Die Ergebnisse dieses breiten Beteiligungsprozess mit Bürgerinnen und Bürgern, Experten, weiteren Akteuren und politisch Verantwortlichen der Region liegt unterteilt in drei Bänden vor und kann nachfolgend eingesehen werden.
Band 1: Unser Gebiet - Ausgangssituation, Herausforderungen und Entwicklungspotenziale
Band 2: Unsere Strategie - Leitbilder, Entwicklungsziele und Leitprojekte (Kurzfassung)
Band 3: Unser Weg - Leitprojekte, Projekte und Projektideen
Bereits im Jahr 2009 machte sich eine Projektsteuerungsgruppe Gedanken über eine sinnvolle Herangehensweise für die Erstellung des Rahmenkonzepts. Es entstand dabei das Verfahrenskonzept, welches als roter Faden für den gesamten Erarbeitungsprozess diente.
Der in diesem Zuge entwickelte Fahrplan (siehe Abbildung) veranschaulicht die verschiedenen Beteiligungsebenen (sechs Gremien / Beteiligungsformen) und den zeitliche Verlauf.
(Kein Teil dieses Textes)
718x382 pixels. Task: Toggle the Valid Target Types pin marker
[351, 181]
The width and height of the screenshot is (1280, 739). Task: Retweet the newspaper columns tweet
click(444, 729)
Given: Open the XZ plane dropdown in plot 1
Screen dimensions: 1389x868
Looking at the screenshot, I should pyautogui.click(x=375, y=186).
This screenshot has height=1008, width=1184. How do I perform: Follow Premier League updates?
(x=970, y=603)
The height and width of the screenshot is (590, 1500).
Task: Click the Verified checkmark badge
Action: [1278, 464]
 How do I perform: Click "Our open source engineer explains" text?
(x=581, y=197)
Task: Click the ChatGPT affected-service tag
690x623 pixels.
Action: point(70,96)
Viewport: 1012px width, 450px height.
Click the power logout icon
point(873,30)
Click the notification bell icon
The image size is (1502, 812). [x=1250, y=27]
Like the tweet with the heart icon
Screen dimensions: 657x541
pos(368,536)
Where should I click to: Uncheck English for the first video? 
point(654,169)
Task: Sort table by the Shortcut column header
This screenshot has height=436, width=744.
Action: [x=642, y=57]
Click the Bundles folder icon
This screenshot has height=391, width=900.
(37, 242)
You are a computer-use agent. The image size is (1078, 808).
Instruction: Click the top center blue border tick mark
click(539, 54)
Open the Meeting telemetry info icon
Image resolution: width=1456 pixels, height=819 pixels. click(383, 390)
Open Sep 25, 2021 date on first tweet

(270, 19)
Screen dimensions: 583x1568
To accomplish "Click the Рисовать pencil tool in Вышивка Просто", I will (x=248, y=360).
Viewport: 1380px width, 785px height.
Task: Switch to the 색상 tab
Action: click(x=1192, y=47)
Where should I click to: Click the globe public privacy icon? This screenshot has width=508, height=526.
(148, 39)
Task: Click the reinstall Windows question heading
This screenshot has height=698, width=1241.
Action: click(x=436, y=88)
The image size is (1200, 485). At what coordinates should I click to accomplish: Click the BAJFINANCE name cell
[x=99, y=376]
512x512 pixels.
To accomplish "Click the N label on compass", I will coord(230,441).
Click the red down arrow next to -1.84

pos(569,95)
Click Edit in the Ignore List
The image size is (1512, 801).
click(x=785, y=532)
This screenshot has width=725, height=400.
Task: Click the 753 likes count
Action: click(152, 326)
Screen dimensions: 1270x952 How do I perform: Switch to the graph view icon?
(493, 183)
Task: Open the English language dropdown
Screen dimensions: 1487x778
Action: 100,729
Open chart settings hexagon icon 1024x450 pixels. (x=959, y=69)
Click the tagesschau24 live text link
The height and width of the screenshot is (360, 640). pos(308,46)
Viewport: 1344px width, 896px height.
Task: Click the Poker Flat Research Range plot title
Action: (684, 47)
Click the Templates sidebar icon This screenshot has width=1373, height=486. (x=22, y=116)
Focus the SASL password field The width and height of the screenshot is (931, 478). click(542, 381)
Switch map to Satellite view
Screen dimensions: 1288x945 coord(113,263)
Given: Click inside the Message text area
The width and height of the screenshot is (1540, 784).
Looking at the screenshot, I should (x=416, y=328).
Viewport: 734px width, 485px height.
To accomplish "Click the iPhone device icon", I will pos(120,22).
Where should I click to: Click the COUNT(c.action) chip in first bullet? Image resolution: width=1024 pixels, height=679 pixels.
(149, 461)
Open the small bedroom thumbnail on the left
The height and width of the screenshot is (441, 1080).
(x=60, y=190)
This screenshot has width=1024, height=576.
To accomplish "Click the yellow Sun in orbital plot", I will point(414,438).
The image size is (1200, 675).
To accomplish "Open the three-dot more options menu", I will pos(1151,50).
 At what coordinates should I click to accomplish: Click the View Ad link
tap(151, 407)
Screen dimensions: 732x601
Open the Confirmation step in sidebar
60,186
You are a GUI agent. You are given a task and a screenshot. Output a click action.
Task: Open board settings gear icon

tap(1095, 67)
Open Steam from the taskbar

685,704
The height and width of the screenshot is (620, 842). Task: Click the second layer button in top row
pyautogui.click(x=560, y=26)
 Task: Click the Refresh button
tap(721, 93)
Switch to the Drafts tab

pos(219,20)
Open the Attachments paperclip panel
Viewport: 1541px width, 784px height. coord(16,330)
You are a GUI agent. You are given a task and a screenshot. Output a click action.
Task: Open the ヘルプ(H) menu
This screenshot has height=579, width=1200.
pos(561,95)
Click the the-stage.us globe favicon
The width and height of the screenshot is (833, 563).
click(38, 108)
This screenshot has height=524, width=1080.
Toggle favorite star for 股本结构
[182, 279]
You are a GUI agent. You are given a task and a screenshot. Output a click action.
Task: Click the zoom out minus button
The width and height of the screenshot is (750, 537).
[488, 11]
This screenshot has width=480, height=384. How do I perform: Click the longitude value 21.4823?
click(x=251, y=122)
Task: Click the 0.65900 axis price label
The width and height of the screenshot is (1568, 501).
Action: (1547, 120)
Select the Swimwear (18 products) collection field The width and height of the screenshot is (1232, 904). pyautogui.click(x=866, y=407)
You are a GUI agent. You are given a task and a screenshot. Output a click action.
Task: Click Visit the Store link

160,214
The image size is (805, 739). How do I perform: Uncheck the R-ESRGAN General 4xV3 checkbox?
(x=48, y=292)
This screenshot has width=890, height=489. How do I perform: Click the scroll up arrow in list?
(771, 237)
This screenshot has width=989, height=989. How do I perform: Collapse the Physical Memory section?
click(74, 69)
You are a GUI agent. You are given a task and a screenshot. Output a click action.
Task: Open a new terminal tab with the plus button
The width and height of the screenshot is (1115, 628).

Die 12 Leitbilder und deren Ziele, als wesentliche Ergebnisse aus dem Rahmenkonzept, werden in einem eindrucksvollen Kalender für 2013 präsentiert. Wer darin blättern möchte, kann dies hier tun. In gedruckter Form ist der Kalender im Biosphärenzentrum Schwäbische Alb, in den Rathäusern Lenningen, Erkenbrechtsweiler, Gomadingen und Pfullingen, dem Naturschutzzentrum Schopflocher Alb, der Touristik Information Münsingen und dem Bahnhof Münsingen, im Gasthof “Zum Adler“ in Owen, in der Touristinfo und im Weinbaumuseum in Metzingen, im Umweltbildungszentrum Listhof, im Flair-Hotel Vier Jahreszeiten und im Hotel Graf Eberhard in Bad Urach, im Infozentrum Ehinger Alb sowie im Haupt- und Landgestüt Marbach zu beziehen.